What the task asks
The lines from the one holding "This screenshot has" to the final line of the listing below are to be duplicated exactly, with both ends included and pictures omitted.

*** Supplied records ***

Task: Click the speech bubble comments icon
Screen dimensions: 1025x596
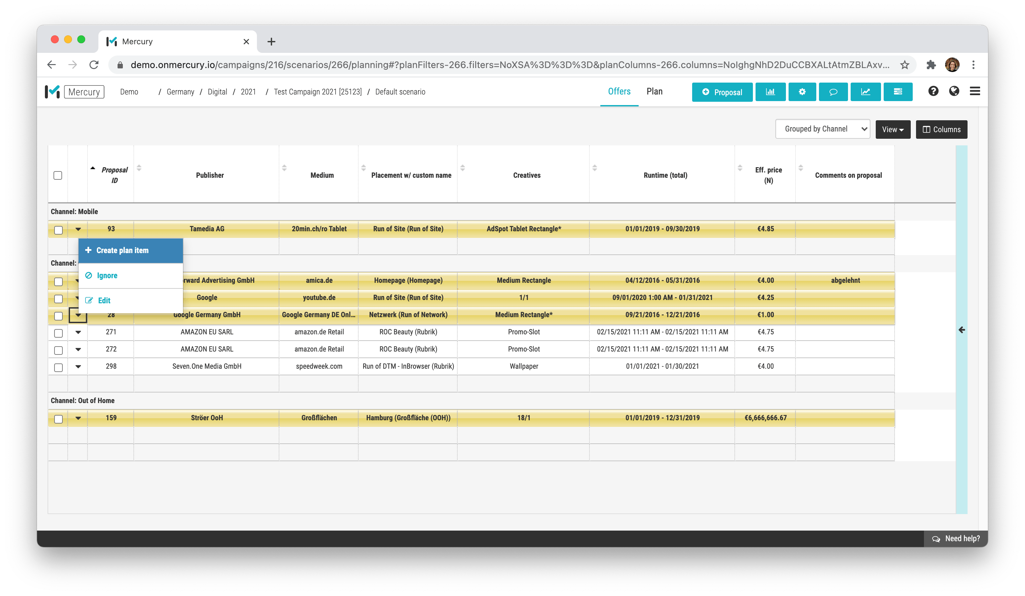Action: pyautogui.click(x=833, y=92)
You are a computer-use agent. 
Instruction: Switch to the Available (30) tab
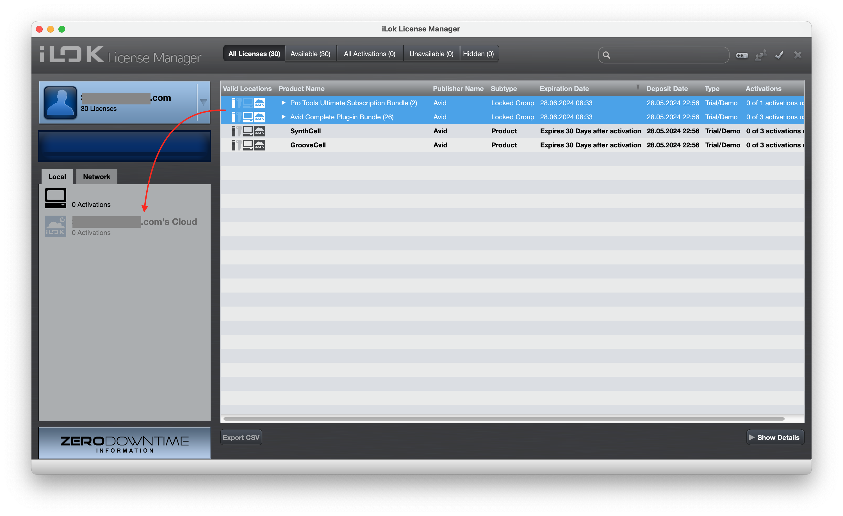tap(310, 54)
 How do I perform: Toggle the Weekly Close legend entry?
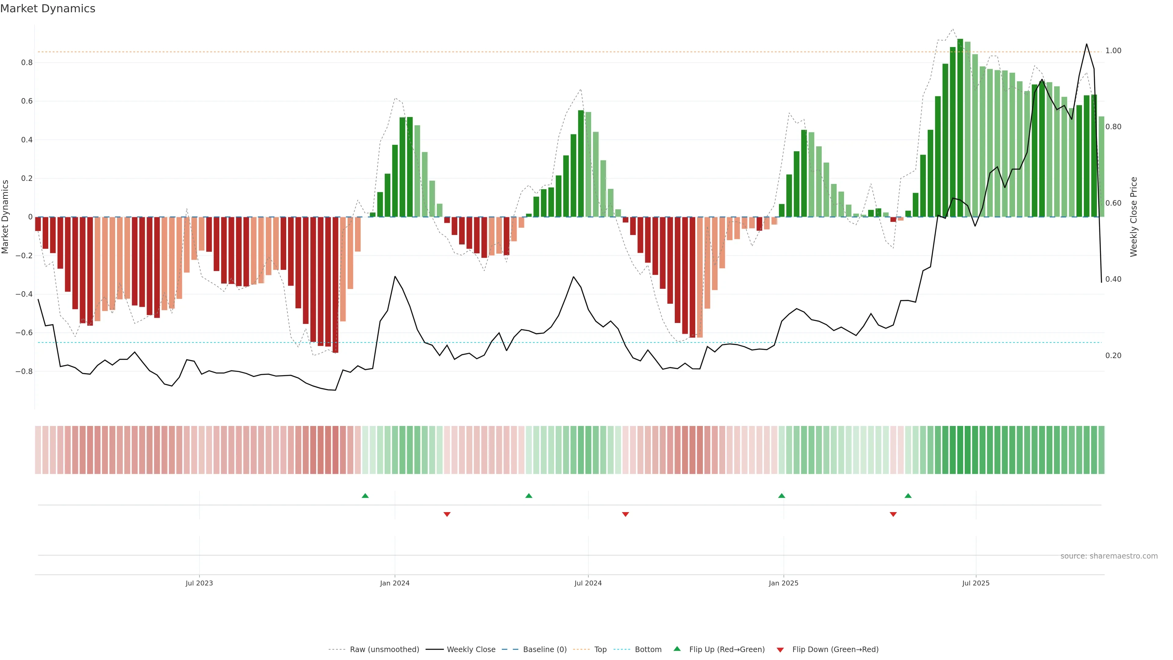(471, 650)
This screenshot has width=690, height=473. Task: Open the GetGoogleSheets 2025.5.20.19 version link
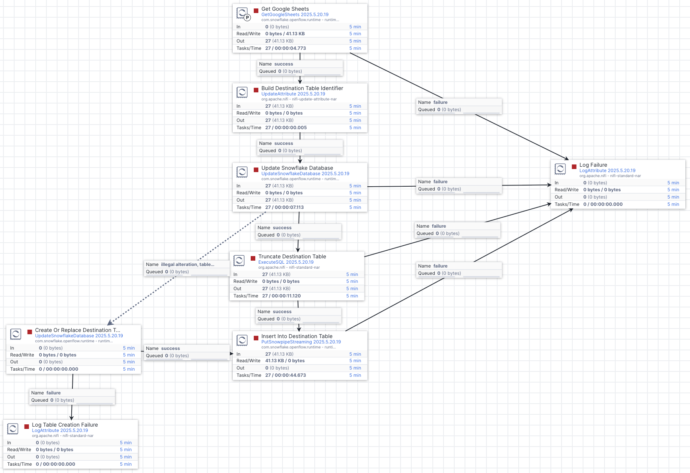click(294, 14)
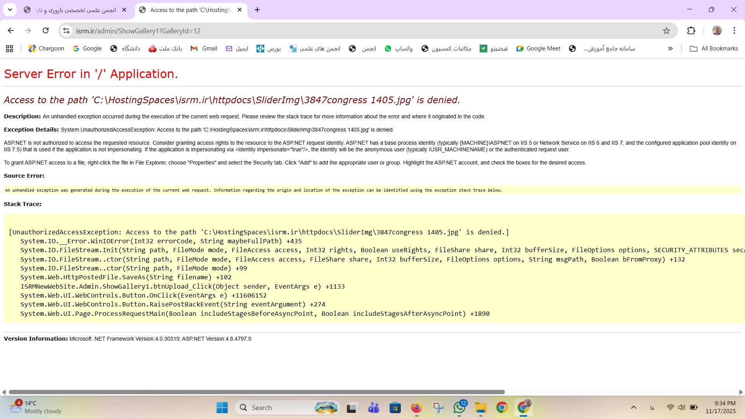View site information icon in address bar
Viewport: 745px width, 419px height.
[x=66, y=31]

***

Solution to this exercise
This screenshot has width=690, height=473. Task: Open the GetGoogleSheets 2025.5.20.19 version link
click(294, 14)
View site information icon in address bar
Viewport: 745px width, 419px height.
[x=66, y=31]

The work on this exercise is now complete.